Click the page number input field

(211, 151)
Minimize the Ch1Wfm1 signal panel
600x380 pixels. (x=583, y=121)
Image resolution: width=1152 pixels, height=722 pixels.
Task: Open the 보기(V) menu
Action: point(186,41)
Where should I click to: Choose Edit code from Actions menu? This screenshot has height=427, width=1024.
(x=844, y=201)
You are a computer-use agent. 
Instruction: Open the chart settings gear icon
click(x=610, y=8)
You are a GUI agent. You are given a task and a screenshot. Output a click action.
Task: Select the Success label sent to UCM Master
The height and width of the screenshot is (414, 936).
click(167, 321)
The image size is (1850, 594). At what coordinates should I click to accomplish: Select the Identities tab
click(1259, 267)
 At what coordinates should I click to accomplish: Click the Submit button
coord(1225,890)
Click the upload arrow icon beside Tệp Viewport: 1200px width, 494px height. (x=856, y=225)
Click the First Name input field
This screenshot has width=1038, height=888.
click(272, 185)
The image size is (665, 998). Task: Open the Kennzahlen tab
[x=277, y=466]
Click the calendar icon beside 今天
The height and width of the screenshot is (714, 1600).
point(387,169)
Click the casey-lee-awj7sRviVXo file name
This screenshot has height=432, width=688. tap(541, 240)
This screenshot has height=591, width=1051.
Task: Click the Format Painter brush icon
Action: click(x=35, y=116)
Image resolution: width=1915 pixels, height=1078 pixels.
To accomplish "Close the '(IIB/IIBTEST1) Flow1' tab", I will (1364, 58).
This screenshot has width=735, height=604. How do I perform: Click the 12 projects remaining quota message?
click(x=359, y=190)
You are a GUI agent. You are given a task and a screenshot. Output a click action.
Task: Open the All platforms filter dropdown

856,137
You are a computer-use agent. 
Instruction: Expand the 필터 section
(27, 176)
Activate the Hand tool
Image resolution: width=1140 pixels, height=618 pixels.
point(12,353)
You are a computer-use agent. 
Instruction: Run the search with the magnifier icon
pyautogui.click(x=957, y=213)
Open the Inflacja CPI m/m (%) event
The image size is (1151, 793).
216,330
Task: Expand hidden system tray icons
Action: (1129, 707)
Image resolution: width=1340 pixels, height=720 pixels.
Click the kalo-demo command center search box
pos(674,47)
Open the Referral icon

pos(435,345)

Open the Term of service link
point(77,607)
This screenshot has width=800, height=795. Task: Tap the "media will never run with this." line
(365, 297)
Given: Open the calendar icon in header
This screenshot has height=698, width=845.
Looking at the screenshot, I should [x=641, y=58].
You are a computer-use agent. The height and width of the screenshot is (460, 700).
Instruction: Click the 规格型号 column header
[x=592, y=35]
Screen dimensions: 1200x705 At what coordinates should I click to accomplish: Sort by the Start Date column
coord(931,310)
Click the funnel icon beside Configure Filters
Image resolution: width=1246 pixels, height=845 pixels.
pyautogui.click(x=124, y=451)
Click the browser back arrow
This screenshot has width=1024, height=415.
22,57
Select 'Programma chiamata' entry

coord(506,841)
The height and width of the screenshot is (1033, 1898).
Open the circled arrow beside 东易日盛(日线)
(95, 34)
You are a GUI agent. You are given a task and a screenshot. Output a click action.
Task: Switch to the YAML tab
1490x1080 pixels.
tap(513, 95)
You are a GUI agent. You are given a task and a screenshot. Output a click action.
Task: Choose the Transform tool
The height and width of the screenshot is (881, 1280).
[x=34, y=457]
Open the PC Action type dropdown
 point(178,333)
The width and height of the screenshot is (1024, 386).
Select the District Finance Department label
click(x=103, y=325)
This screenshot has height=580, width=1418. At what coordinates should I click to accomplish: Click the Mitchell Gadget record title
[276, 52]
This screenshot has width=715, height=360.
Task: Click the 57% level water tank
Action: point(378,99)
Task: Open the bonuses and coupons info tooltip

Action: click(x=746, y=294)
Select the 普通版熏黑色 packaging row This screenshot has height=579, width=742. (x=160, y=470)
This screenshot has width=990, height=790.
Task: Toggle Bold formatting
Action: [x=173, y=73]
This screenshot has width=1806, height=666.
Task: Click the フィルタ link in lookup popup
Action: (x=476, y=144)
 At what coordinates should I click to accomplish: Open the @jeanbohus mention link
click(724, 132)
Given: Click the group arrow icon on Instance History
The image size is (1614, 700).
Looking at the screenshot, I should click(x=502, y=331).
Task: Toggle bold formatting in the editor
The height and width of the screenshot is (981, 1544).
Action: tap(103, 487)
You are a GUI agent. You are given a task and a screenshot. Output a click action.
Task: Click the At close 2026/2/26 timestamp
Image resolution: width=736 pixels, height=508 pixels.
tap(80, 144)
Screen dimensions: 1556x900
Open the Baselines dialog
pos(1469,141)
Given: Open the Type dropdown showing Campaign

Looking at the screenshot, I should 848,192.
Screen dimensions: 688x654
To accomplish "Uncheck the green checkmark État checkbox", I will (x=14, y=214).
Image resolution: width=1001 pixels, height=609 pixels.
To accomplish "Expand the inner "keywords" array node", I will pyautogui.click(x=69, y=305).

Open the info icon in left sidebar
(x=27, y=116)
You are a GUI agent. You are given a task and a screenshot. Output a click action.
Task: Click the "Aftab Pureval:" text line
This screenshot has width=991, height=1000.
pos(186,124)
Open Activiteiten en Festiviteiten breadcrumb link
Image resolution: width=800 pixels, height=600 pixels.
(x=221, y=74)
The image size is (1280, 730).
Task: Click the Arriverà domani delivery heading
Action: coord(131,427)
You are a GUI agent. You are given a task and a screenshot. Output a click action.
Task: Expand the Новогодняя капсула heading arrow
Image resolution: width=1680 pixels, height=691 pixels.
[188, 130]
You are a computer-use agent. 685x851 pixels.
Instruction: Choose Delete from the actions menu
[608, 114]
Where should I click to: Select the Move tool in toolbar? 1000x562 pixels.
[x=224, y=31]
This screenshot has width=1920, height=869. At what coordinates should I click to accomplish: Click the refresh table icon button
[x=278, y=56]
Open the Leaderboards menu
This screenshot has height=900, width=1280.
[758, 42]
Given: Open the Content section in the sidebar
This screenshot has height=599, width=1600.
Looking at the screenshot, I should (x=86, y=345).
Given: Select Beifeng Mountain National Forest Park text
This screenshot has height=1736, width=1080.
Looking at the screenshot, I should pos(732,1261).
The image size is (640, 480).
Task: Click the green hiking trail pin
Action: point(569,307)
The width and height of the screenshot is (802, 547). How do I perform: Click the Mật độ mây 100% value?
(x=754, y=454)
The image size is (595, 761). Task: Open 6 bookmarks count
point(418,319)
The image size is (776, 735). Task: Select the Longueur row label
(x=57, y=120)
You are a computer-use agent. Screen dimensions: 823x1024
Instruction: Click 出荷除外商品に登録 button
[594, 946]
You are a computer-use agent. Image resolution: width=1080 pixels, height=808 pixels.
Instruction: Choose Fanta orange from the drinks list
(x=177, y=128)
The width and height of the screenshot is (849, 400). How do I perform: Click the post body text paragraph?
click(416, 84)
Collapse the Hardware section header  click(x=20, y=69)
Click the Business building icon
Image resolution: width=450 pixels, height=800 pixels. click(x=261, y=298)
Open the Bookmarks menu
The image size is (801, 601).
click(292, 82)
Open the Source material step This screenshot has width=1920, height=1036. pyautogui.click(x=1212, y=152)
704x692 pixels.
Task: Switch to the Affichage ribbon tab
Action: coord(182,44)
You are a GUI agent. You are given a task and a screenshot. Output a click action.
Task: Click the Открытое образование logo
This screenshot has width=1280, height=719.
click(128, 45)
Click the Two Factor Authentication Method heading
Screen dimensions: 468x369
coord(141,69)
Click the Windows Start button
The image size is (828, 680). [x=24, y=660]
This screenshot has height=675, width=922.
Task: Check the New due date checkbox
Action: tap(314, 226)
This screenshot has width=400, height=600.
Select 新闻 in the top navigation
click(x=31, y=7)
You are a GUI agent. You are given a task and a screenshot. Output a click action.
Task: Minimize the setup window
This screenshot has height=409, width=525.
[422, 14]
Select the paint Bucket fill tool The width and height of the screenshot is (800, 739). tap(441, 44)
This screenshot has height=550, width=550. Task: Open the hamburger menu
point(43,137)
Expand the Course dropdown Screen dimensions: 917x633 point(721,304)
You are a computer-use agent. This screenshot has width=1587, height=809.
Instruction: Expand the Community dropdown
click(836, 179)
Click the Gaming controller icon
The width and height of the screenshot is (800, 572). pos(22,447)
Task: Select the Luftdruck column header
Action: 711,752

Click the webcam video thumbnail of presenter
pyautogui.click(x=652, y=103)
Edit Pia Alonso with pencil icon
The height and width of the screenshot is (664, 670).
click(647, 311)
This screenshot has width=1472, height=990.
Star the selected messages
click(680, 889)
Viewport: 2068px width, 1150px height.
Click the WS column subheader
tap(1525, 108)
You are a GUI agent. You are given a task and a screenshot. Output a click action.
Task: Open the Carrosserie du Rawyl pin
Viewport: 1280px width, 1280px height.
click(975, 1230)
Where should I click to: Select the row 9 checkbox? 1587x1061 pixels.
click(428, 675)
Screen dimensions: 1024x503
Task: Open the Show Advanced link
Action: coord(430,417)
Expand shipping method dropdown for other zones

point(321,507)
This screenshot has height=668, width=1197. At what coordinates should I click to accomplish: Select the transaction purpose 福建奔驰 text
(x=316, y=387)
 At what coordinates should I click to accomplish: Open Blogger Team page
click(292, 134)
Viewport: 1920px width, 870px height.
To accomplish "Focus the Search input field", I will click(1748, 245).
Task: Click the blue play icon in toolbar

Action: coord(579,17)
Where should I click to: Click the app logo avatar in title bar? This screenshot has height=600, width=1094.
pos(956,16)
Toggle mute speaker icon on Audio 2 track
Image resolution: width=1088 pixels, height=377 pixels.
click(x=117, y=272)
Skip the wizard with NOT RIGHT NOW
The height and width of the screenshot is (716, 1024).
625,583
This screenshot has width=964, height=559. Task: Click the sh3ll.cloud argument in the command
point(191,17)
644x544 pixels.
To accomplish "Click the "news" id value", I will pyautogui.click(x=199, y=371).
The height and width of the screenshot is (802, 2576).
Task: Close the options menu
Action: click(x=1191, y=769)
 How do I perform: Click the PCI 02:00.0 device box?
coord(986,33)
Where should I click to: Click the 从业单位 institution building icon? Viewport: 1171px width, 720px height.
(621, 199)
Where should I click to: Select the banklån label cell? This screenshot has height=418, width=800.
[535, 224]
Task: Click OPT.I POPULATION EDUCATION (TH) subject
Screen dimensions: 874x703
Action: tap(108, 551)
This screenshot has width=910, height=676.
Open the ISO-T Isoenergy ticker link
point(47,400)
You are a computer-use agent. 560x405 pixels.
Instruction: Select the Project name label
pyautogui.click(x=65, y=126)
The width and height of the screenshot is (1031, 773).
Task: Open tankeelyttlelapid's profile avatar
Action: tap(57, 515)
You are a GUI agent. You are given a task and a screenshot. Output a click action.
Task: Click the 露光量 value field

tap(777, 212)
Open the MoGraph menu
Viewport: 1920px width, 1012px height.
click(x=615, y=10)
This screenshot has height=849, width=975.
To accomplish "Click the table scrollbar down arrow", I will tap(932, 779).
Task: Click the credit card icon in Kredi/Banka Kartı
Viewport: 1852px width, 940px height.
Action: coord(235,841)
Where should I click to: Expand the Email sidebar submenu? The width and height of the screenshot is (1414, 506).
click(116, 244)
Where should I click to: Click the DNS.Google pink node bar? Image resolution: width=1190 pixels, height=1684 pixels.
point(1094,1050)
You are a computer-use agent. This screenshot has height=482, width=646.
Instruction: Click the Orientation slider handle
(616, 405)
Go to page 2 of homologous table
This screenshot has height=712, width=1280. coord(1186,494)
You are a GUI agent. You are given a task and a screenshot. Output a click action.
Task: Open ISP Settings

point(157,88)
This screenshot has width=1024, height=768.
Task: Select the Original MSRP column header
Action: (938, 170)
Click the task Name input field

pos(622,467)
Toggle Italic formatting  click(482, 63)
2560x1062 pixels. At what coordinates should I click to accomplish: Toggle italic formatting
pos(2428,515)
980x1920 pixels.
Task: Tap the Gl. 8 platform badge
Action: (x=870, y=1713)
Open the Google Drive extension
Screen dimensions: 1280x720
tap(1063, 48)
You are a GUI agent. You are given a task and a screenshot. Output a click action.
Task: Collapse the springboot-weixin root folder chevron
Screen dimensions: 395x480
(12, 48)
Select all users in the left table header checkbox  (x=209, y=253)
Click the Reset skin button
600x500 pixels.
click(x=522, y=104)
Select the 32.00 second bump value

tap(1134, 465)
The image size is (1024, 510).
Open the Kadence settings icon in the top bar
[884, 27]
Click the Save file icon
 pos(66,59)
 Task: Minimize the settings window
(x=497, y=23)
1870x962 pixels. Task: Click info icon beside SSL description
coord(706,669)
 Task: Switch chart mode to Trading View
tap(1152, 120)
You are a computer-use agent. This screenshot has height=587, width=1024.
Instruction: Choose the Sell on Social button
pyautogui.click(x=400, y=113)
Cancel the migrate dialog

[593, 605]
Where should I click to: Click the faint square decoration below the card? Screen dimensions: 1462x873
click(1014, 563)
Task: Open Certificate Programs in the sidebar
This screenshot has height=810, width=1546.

Problem: For each line of the data that has the word "computer", report that line.

Task output:
You are a computer-use agent. 
You are a computer-use agent. 
You are a computer-use agent. 
You are a computer-use agent. The height and width of the screenshot is (460, 700).
You are a computer-use agent. 685x851 pixels.
You are a computer-use agent. Screen dimensions: 823x1024
You are a computer-use agent. Image resolution: width=1080 pixels, height=808 pixels.
You are a computer-use agent. This screenshot has width=1587, height=809.
You are a computer-use agent. 560x405 pixels.
You are a computer-use agent. This screenshot has height=482, width=646.
You are a computer-use agent. This screenshot has height=587, width=1024.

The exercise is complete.